Left and right columns (and some edges) are Ethernet links. 2× 400G per side on Blackhole, used for the 2D torus NoC that connects chips within a card, cards within a server, and servers within a Galaxy cluster. The inter-chip ring animations in CardViz trace these links.
A single column reserved for the host PCIe interface. This is the gap you see splitting the compute grid on Blackhole — col 8 is not a Tensix core. Models run entirely on-chip once loaded; PCIe is only active during weight transfer.
These animations are not hardware telemetry.
Real Tenstorrent workloads are dominated by matrix multiplications. Those keep most Tensix cores busy simultaneously — a uniform bright grid — regardless of whether the model is a language model, a diffusion model, or a custom kernel. The patterns below are chosen to be visually distinct and conceptually evocative, not physically accurate. Modes marked grounded are the closest to what tt-toplike would actually show. For true per-core telemetry, pipe tt-smi heat data into the heatmap step type.
Quiet random shimmer at 20–35%. Background system activity.
hardware ARC management firmware, DDR refresh cycles, thermal monitoring. Compute cores are mostly clock-gated; nothing is scheduled.
Left-to-right column sweep. Sequential token generation.
hardware Batch=1 decode is memory-bandwidth-bound, not compute-bound. Matmul tiles distribute across the full mesh simultaneously. The sweep is an abstraction of autoregressive token dependency — not a physical firing sequence.
Expanding ring from chip center. Denoising timestep propagation.
hardware FLUX.1 and SD3 use DiT (Diffusion Transformer) architectures. Each denoising step is a standard transformer forward pass — attention + FFN matmuls across all cores. Physically identical to the inference pattern.
Random burst clusters. Async tool-call dispatch and response.
hardware
Tool execution phases are compute-bound; all 120 cores are available to every task. The "clusters" represent logical agent roles — not physical core groupings. The actual hardware view looks closer to inference.
Phase-offset sinusoidal wave. Particle Life physics field propagation.
hardware Custom RISC-V kernels on Metalium do distribute work spatially across the mesh. For Particle Life specifically, compute regions roughly correspond to particle neighbourhoods — this mode is the closest to spatial truth for custom kernel workloads.
Sustained full-grid glow with slow oscillation. Extended reasoning / chain-of-thought.
hardware The most physically accurate of all ten modes. Long chain-of-thought inference (DeepSeek R1, QwQ-32B) is sustained high matmul utilisation across all Tensix cores with minimal idle time between tokens — essentially what the glow shows.
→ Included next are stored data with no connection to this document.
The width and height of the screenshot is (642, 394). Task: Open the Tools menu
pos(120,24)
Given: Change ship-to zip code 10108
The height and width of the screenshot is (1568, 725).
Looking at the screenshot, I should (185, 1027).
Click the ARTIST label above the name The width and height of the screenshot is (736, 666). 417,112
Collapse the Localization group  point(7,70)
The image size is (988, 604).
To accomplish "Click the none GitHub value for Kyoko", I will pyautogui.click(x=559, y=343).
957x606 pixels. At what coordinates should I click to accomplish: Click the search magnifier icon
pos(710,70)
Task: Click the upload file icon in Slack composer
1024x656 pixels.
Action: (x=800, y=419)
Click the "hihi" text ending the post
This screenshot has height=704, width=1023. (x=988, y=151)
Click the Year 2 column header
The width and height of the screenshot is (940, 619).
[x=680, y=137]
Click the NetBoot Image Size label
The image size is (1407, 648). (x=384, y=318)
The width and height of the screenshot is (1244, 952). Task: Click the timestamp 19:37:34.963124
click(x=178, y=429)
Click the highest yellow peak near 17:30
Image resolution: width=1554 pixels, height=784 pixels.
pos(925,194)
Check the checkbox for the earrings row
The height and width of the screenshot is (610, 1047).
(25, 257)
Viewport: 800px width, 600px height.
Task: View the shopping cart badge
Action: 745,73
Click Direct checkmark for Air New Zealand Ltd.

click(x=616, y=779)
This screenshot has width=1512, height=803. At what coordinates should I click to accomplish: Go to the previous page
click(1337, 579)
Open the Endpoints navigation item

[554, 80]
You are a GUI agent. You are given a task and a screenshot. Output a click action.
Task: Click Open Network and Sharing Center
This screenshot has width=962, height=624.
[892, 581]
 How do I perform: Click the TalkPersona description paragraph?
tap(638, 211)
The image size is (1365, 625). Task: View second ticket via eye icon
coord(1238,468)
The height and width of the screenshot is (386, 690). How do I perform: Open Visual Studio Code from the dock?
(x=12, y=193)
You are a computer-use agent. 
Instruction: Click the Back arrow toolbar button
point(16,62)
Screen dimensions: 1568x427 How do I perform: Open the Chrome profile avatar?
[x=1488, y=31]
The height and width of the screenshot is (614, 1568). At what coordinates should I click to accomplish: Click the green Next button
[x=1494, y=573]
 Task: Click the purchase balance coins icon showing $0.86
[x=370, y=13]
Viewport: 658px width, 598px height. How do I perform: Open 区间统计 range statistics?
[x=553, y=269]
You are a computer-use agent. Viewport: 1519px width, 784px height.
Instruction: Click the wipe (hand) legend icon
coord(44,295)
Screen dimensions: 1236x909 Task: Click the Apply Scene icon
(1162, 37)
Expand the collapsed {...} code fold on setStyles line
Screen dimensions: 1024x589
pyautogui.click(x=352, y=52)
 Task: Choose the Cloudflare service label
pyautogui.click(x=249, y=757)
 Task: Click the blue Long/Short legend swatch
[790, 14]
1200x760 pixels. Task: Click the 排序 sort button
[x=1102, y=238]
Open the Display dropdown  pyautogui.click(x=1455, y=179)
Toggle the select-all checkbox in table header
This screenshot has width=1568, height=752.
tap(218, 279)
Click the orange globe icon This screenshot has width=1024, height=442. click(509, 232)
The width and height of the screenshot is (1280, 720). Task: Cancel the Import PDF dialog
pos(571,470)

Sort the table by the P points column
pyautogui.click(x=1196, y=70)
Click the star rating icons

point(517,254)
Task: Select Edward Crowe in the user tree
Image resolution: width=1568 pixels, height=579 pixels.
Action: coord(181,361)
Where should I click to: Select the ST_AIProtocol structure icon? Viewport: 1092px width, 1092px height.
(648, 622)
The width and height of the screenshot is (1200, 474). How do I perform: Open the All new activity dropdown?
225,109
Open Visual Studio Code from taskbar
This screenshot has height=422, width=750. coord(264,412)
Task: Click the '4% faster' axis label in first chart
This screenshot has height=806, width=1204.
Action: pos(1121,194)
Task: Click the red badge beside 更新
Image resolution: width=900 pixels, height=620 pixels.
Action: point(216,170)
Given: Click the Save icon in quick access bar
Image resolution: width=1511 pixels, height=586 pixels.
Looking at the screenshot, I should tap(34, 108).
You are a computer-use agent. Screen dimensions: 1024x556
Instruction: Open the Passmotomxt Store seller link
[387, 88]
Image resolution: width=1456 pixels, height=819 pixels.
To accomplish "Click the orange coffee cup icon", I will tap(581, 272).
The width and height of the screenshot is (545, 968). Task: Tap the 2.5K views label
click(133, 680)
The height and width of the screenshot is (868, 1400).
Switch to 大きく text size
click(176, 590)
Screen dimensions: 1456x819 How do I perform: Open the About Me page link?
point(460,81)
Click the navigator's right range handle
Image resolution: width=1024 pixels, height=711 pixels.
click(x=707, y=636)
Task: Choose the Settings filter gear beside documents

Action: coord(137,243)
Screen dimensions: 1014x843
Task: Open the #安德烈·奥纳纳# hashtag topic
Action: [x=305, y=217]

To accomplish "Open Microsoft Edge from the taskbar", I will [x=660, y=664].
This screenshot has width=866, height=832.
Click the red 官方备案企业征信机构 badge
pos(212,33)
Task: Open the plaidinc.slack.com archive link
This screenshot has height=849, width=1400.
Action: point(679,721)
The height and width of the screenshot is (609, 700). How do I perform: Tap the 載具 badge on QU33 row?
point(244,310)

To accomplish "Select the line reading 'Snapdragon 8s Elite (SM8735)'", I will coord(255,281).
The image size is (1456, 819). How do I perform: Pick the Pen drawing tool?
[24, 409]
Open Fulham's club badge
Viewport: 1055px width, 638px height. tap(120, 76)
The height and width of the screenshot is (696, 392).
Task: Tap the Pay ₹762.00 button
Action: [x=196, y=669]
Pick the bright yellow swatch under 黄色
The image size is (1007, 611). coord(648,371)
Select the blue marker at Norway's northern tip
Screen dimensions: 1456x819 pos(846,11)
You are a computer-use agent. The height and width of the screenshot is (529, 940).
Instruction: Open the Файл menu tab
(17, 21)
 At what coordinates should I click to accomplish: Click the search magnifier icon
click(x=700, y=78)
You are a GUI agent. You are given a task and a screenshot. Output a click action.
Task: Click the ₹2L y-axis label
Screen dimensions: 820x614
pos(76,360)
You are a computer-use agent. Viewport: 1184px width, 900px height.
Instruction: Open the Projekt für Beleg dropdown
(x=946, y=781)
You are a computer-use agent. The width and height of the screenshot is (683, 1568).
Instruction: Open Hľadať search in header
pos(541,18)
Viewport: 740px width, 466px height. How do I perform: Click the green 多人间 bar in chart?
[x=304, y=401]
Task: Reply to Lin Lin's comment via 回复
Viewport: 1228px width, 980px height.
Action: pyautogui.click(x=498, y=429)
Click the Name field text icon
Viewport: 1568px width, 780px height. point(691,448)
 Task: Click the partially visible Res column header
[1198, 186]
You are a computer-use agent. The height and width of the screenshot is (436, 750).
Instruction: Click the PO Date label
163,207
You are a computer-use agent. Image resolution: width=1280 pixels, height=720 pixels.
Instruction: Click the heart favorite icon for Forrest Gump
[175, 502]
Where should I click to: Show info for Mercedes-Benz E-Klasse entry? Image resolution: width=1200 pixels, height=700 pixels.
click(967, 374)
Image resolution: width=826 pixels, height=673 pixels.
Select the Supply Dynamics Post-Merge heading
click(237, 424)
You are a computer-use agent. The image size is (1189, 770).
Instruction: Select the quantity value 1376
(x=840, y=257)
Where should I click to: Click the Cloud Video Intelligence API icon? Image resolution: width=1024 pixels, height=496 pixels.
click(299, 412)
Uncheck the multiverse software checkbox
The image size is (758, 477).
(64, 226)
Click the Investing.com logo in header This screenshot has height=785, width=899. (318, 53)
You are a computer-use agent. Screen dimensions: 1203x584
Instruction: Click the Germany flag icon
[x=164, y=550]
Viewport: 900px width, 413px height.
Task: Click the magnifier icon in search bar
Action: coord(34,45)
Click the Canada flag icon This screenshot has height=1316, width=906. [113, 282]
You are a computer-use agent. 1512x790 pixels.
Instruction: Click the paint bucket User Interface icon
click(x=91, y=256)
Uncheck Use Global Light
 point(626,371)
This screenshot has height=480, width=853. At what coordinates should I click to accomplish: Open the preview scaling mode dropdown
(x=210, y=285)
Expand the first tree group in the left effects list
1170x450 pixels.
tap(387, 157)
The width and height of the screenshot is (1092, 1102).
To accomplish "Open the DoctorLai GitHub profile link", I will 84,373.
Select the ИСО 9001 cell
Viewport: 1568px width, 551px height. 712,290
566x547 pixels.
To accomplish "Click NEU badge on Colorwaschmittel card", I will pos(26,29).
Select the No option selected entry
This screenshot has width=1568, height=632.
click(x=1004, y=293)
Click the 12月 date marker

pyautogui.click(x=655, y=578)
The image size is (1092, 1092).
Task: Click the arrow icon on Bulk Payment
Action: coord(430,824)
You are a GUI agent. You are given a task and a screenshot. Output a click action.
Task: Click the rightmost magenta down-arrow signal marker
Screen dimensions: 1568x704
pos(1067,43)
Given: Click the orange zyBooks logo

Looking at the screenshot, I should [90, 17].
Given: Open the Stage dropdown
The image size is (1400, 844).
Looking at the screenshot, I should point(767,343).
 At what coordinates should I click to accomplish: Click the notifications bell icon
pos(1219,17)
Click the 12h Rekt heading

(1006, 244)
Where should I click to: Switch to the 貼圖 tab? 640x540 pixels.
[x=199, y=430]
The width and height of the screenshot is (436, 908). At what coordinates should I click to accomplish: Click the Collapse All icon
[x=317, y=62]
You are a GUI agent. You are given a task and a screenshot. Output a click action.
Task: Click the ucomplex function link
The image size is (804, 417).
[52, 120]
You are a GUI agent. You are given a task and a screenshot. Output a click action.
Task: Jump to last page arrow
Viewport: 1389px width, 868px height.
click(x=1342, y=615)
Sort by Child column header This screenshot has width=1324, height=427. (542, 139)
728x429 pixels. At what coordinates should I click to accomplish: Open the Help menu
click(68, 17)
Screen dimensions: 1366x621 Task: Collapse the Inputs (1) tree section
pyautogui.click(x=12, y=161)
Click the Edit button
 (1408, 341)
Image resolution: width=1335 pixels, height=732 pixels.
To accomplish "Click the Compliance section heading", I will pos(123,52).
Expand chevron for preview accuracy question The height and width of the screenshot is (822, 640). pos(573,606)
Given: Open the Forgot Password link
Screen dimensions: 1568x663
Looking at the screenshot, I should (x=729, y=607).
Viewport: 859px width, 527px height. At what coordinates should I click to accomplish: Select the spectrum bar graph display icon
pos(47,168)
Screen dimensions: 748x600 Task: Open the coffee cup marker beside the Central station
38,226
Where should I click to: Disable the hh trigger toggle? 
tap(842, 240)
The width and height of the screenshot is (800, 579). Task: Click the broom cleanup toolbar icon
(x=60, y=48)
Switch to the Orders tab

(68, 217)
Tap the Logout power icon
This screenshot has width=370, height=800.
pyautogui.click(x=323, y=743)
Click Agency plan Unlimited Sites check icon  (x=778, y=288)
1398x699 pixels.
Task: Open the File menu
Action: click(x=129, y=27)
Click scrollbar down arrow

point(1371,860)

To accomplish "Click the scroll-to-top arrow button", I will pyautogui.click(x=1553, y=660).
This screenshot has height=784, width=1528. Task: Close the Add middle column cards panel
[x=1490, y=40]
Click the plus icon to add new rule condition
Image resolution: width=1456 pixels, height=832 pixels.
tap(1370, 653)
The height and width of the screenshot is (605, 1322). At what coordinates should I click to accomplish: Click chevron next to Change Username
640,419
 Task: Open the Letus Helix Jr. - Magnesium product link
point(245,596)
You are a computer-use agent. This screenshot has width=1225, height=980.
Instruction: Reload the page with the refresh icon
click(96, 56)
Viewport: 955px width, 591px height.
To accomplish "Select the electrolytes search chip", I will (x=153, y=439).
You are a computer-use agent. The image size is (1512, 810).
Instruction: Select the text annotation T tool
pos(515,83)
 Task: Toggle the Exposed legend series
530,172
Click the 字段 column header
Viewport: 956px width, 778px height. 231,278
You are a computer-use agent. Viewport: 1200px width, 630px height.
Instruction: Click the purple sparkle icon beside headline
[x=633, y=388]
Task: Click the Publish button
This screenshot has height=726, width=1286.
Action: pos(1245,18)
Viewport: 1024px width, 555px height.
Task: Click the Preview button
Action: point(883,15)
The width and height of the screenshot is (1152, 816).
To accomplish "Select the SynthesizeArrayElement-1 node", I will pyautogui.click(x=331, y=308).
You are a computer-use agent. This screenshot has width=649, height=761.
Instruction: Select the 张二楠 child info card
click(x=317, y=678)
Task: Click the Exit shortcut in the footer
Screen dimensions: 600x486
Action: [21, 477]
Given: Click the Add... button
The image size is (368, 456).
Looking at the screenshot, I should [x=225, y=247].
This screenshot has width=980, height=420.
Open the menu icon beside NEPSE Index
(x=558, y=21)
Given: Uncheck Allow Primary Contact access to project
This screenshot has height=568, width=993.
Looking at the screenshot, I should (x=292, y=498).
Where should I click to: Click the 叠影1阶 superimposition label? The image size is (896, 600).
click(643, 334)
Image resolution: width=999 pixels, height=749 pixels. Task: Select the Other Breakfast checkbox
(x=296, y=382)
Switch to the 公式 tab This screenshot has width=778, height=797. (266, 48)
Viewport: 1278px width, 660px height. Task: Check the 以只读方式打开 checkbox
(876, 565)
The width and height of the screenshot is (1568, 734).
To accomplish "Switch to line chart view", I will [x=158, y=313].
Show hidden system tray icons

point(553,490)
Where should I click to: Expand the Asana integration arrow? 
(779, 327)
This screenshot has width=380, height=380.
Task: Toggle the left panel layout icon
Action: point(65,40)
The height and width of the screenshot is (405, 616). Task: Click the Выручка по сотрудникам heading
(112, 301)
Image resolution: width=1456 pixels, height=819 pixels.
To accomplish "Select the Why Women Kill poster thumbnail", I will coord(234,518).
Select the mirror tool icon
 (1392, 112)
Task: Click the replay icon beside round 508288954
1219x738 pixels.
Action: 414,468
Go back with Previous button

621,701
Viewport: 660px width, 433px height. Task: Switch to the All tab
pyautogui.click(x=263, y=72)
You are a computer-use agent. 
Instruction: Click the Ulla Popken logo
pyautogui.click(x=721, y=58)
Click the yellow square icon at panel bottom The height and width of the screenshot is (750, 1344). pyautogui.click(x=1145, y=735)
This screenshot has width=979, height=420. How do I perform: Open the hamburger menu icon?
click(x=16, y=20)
Wide bright band sweeping the full grid. All prompt tokens processed in parallel.
hardware Prefill is genuinely compute-bound and uses all cores simultaneously — unlike decode, which is memory-bound. The wide band is a reasonable approximation of what tt-toplike shows during a long-context prompt ingestion burst.
Two phase-offset expanding rings. Denoising across consecutive video frames.
hardware
Wan 2.2 and SkyReels use 3D DiT models — each frame step is a full transformer forward pass, same as thinking in practice. The second ring is a visual hint at temporal sequence; it has no physical correlate.
Three concurrent column sweeps. Parallel batched decode for multiple sequences.
hardware Batched inference does run multiple sequences through the same compute simultaneously, and larger batches improve compute efficiency. The concurrent sweeps are a reasonable visual simplification of that parallelism.
Rectangle of cores lights up via ripple from dispatch origin. Metalium kernel launch via NOC multicast.
hardware Metalium dispatches kernels to rectangular Tensix core grids via NOC multicast. Multiple kernels can run concurrently on disjoint grids. The ripple origin corresponds to the dispatching core.
Pass showMemory: true to add a DRAM bandwidth glow around memory rows and per-core L1 fill bars on every Tensix cell. Drive both values from real tt-smi telemetry or let the mode preset animate them.
Blackhole · batch mode · showMemory: true
The overlay composites on top of any animation mode. DRAM rows pulse brighter as bandwidth rises; each Tensix cell grows a slim bar tracking L1 SRAM utilization. Values animate smoothly between updates and can be set independently — only the keys you provide are overridden.
const viz = new TensixViz(canvas, {
arch: 'blackhole',
showMemory: true // enable DRAM glow + L1 bars
})
viz.activate('batch')
// override with live tt-smi data
viz.setMemoryStats({
dram_bw: 0.82, // 0–1 (1.0 ≈ 900 GB/s peak on BH)
l1_fill: 0.61 // 0–1 (fraction of 108 KB L1 in use)
})
// partial override — only dram_bw changes; l1_fill stays on preset
viz.setMemoryStats({ dram_bw: 0.95 })
Works on all architectures and all ten animation modes. Values are cleared when activate() is called and can be re-applied immediately after.
Drop in the IIFE bundle and start any mode with a single call. No build step, no dependencies.
// Script tag
<link rel="stylesheet" href="tensix-viz.css">
<script src="tensix-viz.js"></script>
// Single Blackhole chip — any mode
const viz = new TensixViz(canvas, { arch: 'blackhole' })
viz.activate('thinking') // or 'prefill', 'batch', 'inference' …
// Memory visualization layer (opt-in)
const memViz = new TensixViz(canvas, { arch: 'blackhole', showMemory: true })
memViz.activate('inference')
memViz.setMemoryStats({ dram_bw: 0.75, l1_fill: 0.60 }) // override with live data
// Full QB2 system (4 chips, intra/inter-card ETH links)
const sys = new SystemViz(container, 'qb2')
sys.activate('batch')
// HTML auto-init — no JS required
<canvas data-viz="chip" data-config="blackhole" data-mode="prefill"
width="340" height="240"></canvas>
| Mode | Represents | Accuracy |
|---|---|---|
idle | Background system activity | metaphor |
inference | Sequential token generation | metaphor |
diffusion | Image denoising timestep (DiT) | metaphor |
agents | Async tool-call dispatch | metaphor |
explore | Particle Life physics field | metaphor — closest for Metalium |
thinking | Extended reasoning / chain-of-thought | ◆ grounded |
prefill | Parallel prompt ingestion | ◆ grounded |
video | Temporal video frame denoising (3D DiT) | metaphor |
batch | Batched parallel decode | ◆ grounded |
kernel_dispatch | Metalium kernel launch via NOC multicast | ◆ grounded |